Moderator training: ESA requires all moderators to come to moderator training. This is offered on multiple days during the conference, so mark your program and make sure you attend. You will get instructions on how to run the audio/visual equipment in your room, how to manage time for your speakers, and how to smoothly transition between speakers.

Go time: Arrive to your room early. This will give you a chance to orient yourself to the equipment and make sure everything is working properly.

  • Keep to the program running on schedule. This is both respectful to the audience and the presenters.
  • To make your symposium stand out and look welcoming to your audience, show an opening image in your presentations that represents your symposium. It looks much cleaner than a messy desktop or blank screen. Often I show the image before the symposium starts, during the break, and at the end as people are mingling. You can also include a slide with your name and contact information at the end.

Wrap up: Once your symposium has successfully completed, don’t forget to thank all of your speakers. Follow-up emails to thank your speakers for their contribution are a great way to personally connect with your speakers and build future networking opportunities.

Advance: Share Your Experience and Carry the Momentum Forward

Did your symposium get you excited? I have often been super energized and full of ideas after a great symposium. Here are some things you can do with that energy:

Post: Use social media to talk about your symposium. Post pictures or share cool articles from your speakers. Encourage others to consider diversity in their speakers and symposia as well.

Write: There are many opportunities to summarize your symposium and share it with the larger entomological community. Write a blog post for Entomology Today or a short note for American Entomologist about interesting things that you learned or cool topics that were discussed.

Create a working group: One of the great things about having national and regional meetings is the opportunity to engage with fellow scientists in your field. Reach out to your speakers and participants and see if anyone would be interested in having a follow-up discussion via videoconference. And be inclusive, not exclusive! Make sure everyone has an equal chance to participate. You can set up a Doodle poll to determine the best meeting time and record meetings (or provide summaries) for those who cannot attended.

Host a webinar: Conference talks are short summaries of research projects, but hosting a webinar series would allow for longer presentations. Reach out to your ESA Branch representatives and discuss opportunities to host a webinar.
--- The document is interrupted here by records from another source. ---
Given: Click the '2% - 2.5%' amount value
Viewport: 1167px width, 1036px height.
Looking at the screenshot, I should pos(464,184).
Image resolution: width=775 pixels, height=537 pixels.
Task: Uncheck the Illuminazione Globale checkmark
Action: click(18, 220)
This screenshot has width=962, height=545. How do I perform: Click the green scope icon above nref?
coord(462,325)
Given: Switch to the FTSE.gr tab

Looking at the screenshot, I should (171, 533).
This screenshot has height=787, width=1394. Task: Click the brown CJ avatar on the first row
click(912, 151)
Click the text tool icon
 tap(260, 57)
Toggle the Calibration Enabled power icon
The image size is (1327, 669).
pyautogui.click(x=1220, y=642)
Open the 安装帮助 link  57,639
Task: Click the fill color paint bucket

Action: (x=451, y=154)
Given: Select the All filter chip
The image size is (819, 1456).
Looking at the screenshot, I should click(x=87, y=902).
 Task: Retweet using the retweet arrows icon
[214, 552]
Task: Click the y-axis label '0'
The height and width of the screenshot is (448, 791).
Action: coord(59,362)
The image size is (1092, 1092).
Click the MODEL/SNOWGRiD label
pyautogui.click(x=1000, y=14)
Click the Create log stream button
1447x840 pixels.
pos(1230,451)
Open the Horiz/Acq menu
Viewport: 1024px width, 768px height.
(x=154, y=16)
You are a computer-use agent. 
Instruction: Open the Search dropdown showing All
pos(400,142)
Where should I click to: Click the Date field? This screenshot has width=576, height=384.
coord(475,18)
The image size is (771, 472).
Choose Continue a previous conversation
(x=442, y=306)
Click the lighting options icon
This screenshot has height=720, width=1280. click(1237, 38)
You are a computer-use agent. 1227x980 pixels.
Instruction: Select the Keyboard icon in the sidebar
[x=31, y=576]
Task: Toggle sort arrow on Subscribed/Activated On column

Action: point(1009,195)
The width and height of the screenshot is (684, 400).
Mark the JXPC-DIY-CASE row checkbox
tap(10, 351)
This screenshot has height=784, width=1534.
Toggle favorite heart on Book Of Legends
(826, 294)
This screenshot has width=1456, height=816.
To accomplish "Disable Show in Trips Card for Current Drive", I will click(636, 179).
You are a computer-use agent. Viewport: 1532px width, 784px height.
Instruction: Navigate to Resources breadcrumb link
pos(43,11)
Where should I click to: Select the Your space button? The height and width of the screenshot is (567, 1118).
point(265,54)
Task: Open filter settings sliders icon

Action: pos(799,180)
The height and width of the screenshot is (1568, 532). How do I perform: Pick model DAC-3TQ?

Plan: Start planning for next year! Would it be beneficial to have another symposium on your topic to bring fellow researchers together again? Did a new idea come from your symposium that would make a good follow-up topic for new symposium? It’s never too early to start thinking about the next branch or national meeting!

Finally, remember that planning a symposium should be fun! It is your opportunity to communicate with fellow entomologists and share work on a topic you are passionate about. Don’t be intimidated—you’ve got this!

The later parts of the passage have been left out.